Queues can also be implemented through linked lists, and the related operation time is constant. The next section will cover the implementation.

The queue is implemented through a two-way linked list

If you want the best performance from queues, you need to do it with bidirectional lists rather than arrays.

const LinkedList = require('.. /linked-lists/linked-list');
class Queue {
  constructor() {
    this.input = new LinkedList();
  }
  add(element) {
    this.input.addFirst(element);
  }
  remove() {
    return this.input.removeLast();
  }
  get size() {
    returnthis.input.size; }}Copy the code

With queues implemented by bidirectional lists, we hold references to the first and last nodes, so the time complexity of entry and exit is O(1). This is the importance of choosing the right data structure for the problem encountered 💪.

conclusion

We talked about mostly linear data structures. As you can see, the same data structure will have different time complexity depending on the implementation method.
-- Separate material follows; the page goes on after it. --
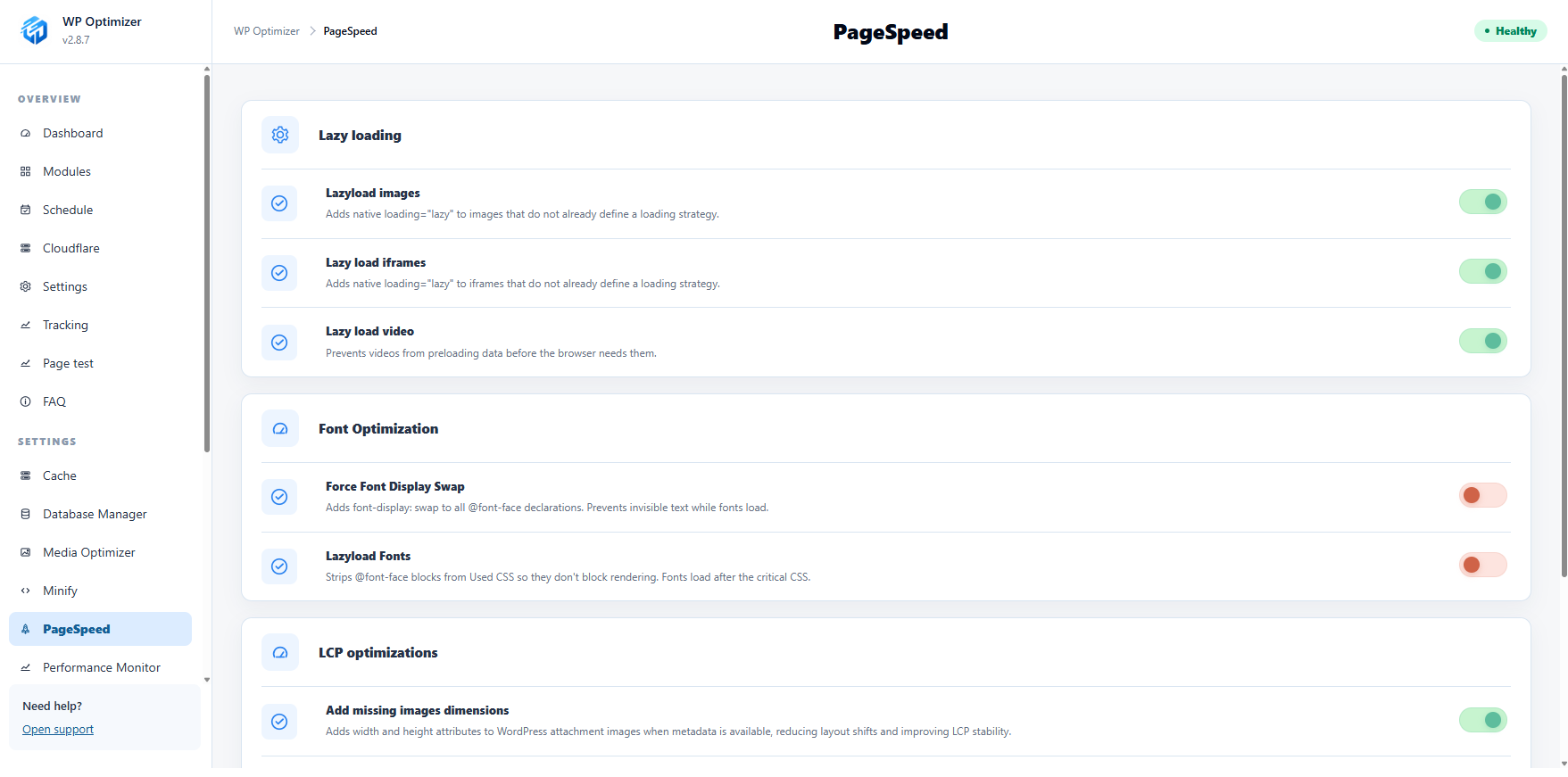Click the Cloudflare sidebar icon
This screenshot has width=1568, height=777.
coord(26,248)

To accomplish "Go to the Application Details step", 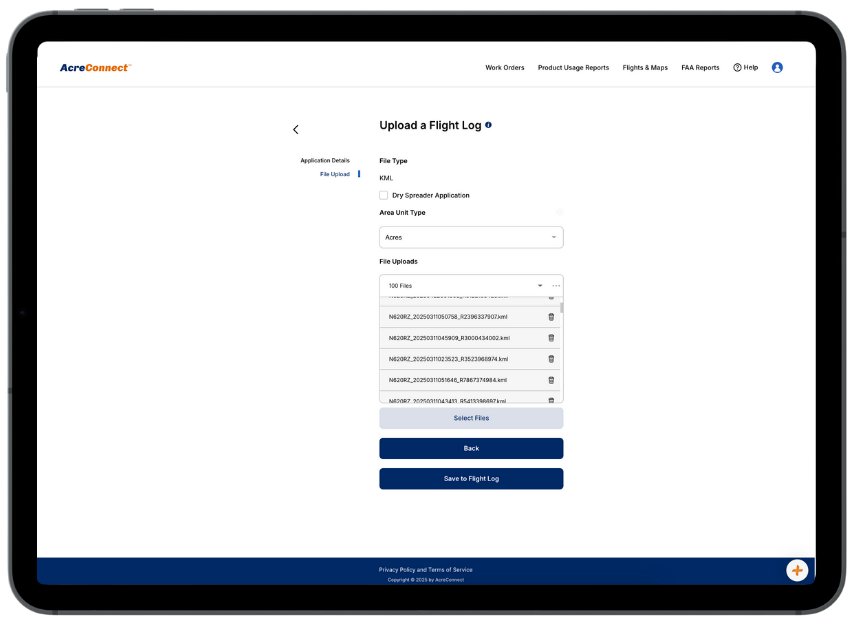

The following is a summary of the discussion:

Time complexity

* = Runtime allocation

The data structure insert access To find the delete note
Array O(n) O(1) O(n) O(n) Insert last position complexity isO(1).
(Hash)Map O(1)* O(1)* O(1)* O(1)* Recalculating the hash affects the insert time.
Map O(log(n)) O(log(n)) O(log(n)) Through binary search tree implementation
Set(Using HashMap) The O (1) * O(1)* O(1)* By the HashMap implementation
Set(use the List) O(n) O(n)] O(n) Implement with List
Set(Using binary search trees) O(log(n)) O(log(n)) O(log(n)) Through binary search tree implementation
Linked List(one-way) O(n) O(n) O(n) Add or remove elements at the start with complexity ofO(1)
Linked List(two-way) O(n) O(n) O(n) Add or remove elements at the beginning or end with complexity ofO(1). However in other locations it isO(n).
Stack(Implemented by Array) O(1) O(1)] Insertions and deletions follow last in First out (LIFO)
Queue(Implemented simply by Array) O(n) O(1) The complexity of the insert (array.shift) operation isO(n)
Queue(Implemented by Array, but improved) O(1)* O(1) The worst-case complexity of the insert operation isO(n). But the apportionment isO(1)
Queue(implemented by List) O(1) O(1) Use two-way linked lists

Note: Binary search trees and other tree structures, graph structures, will be discussed in another article.